▶ **Exercise**: According to the mononucleosis fact sheet below, how long after someone catches the virus do the signs usually take to appear?

▶ **Text excerpt**:
——

Facts About Mononucleosis (‘Mono’)

Facts About Mononucleosis (‘Mono’)

Mononucleosis, also called "mono," is caused by the Epstein-Barr virus. It is catching. Almost everyone has been infected with the mono virus by adulthood.

Signs of infection

After someone catches the virus, it usually takes 4-6 weeks for the signs to appear. There is a blood test that helps the doctor tell if someone has mononucleosis.

Children with mononucleosis may have these symptoms:

  • swollen glands
  • fever that may come and go
  • sore throat
  • very tired — sleeping more than usual
  • not interested in eating or playing
  • body aches
  • a rash on chest, back, hands and feet
  • a sore stomach
  • a yellowing of the skin and eyes

How is mononucleosis spread?

The virus that causes mononucleosis is found in the saliva of an infected person’s mouth.

It spreads from person to person through droplets or by contact. When someone with mononucleosis kisses, coughs, sneezes or spits, the virus can spread to other people. People with mononucleosis may have saliva on their hands. Then, if they touch someone or something the virus can spread.

——

▶ **Supplied records**:
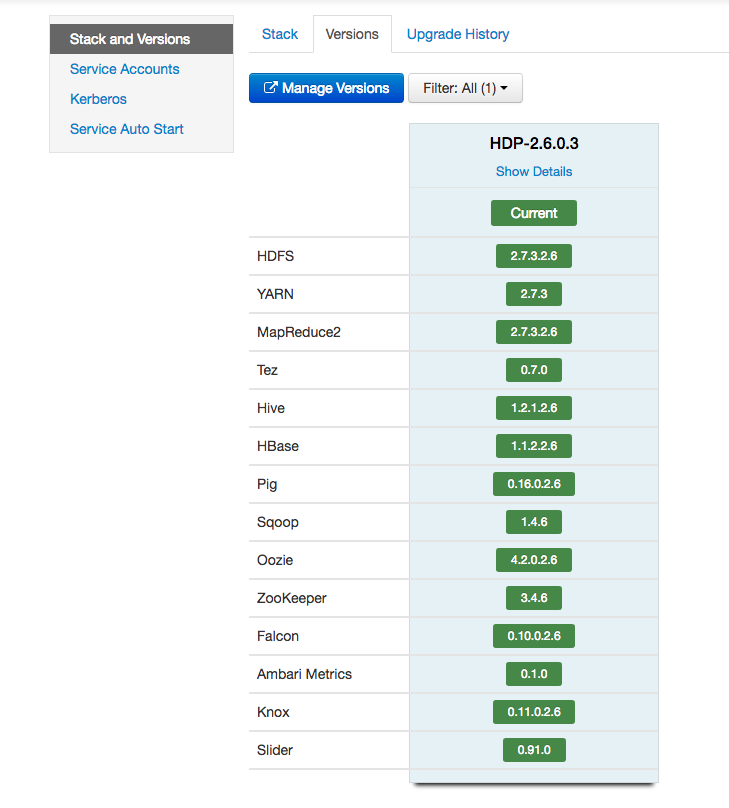The width and height of the screenshot is (729, 808).
Task: Click the HDFS version 2.7.3.2.6 badge
Action: click(x=533, y=256)
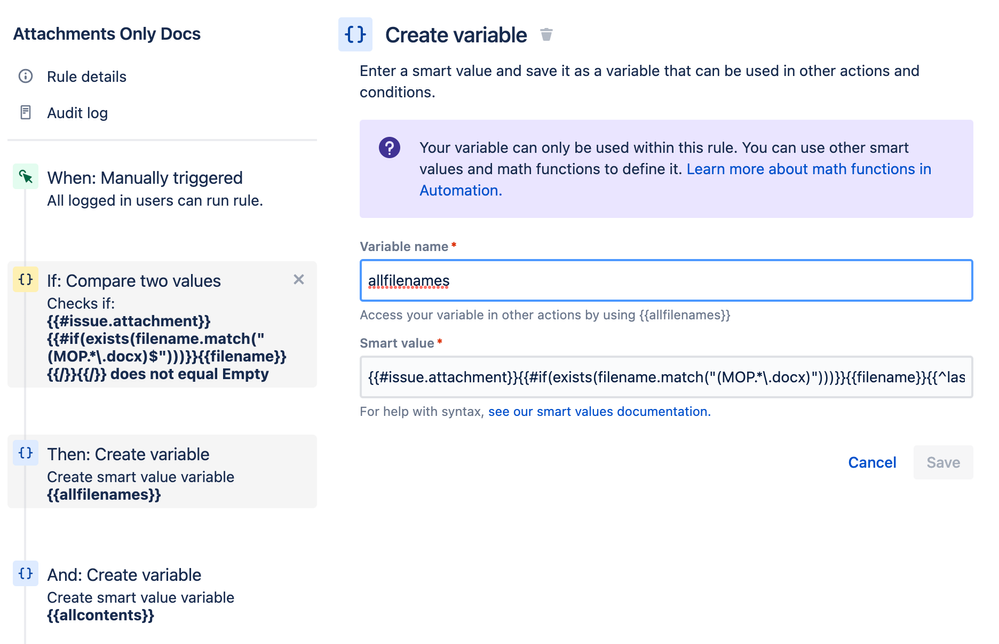Screen dimensions: 999x644
Task: Click the And: Create variable braces icon
Action: [x=26, y=574]
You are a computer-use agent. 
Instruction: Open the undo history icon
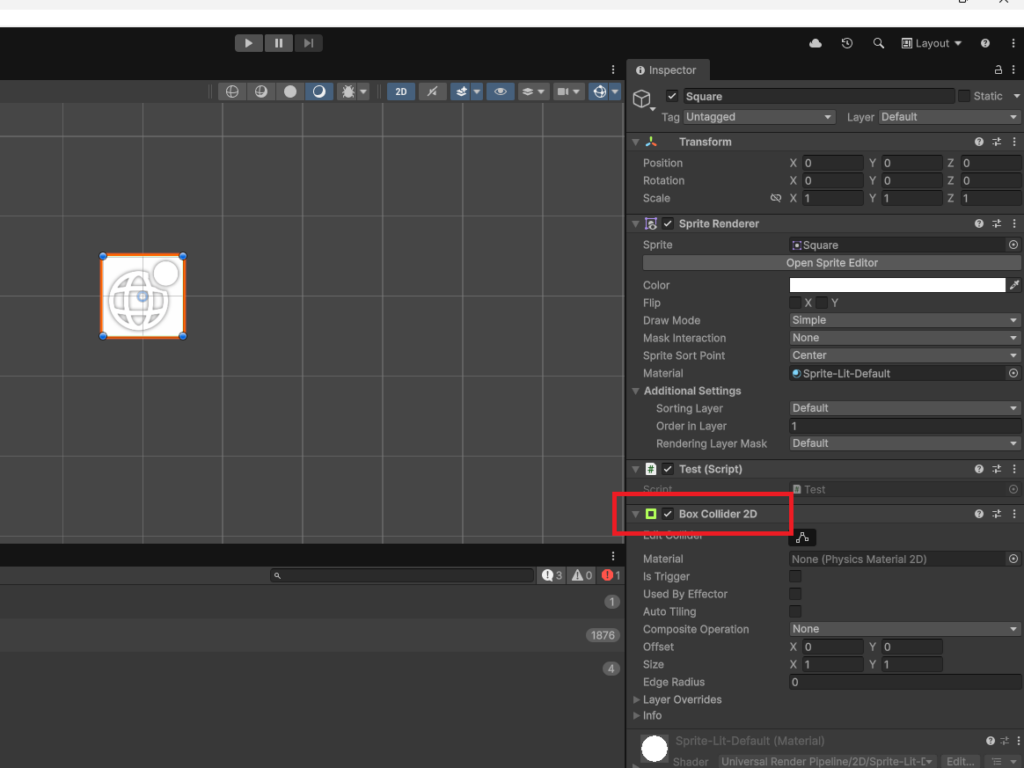847,43
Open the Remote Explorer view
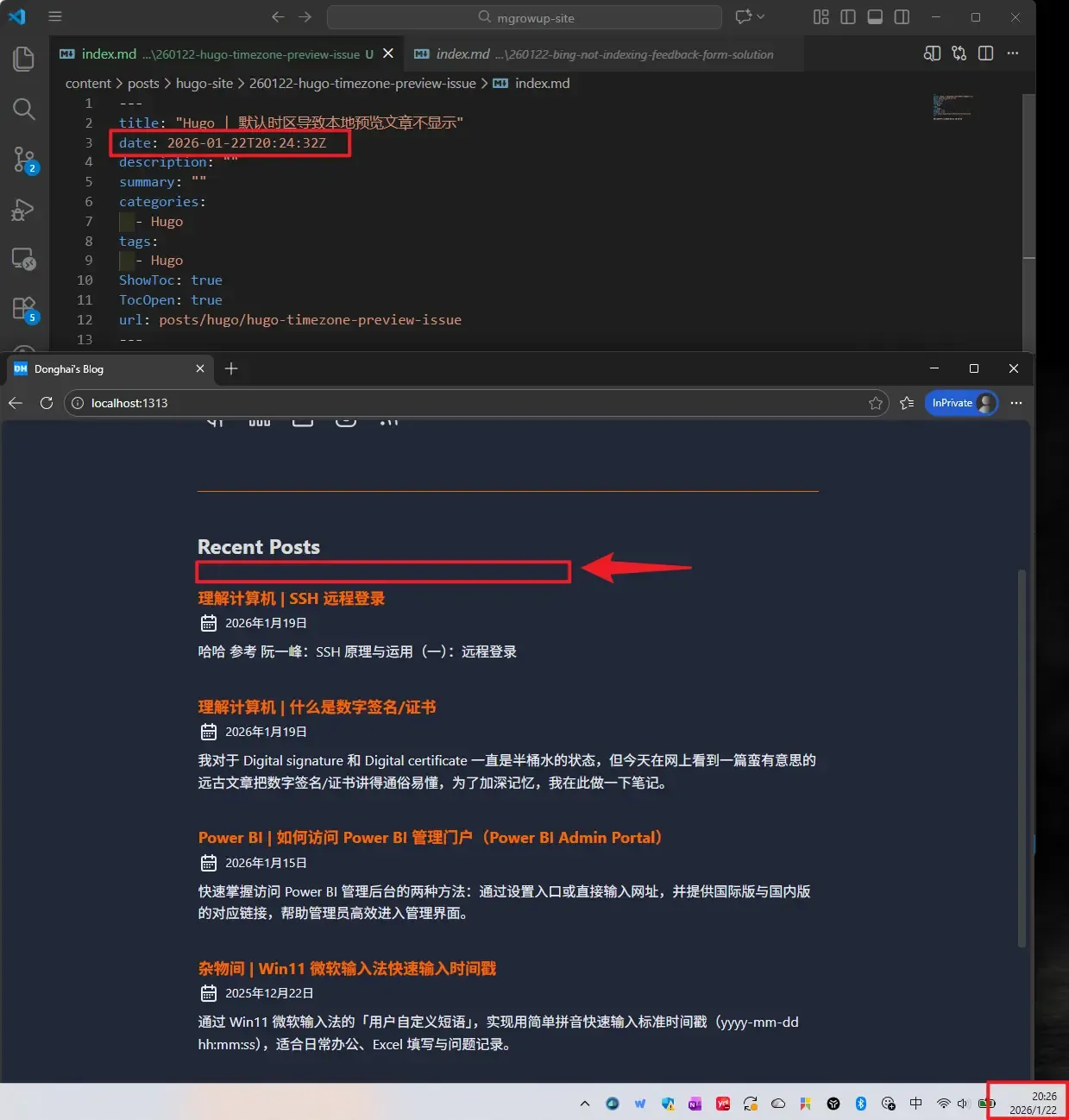The image size is (1069, 1120). coord(23,258)
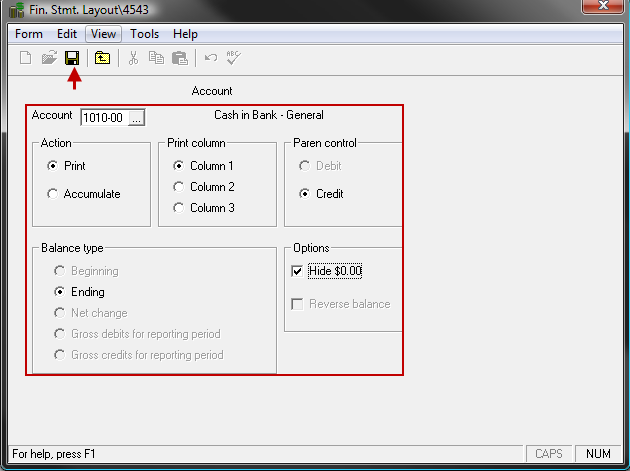Open the Tools menu

point(144,34)
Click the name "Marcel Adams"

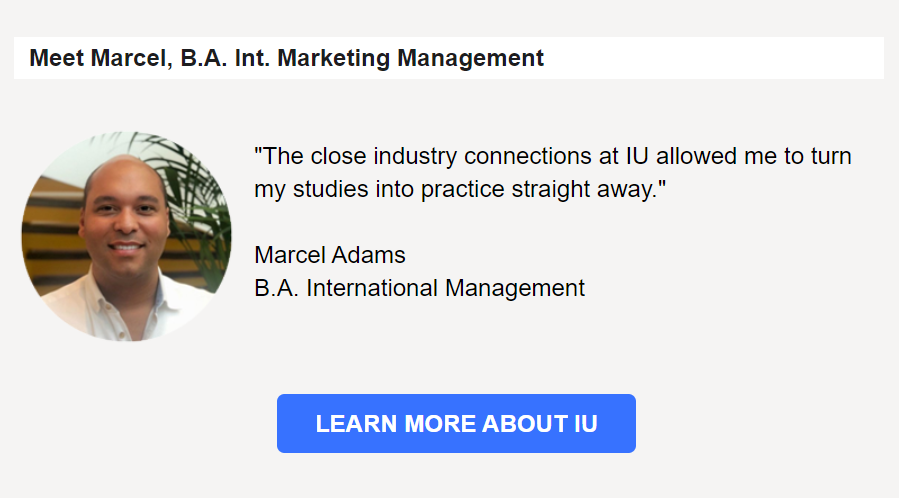coord(330,255)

——

▶ **Exercise answer**: 4-6 weeks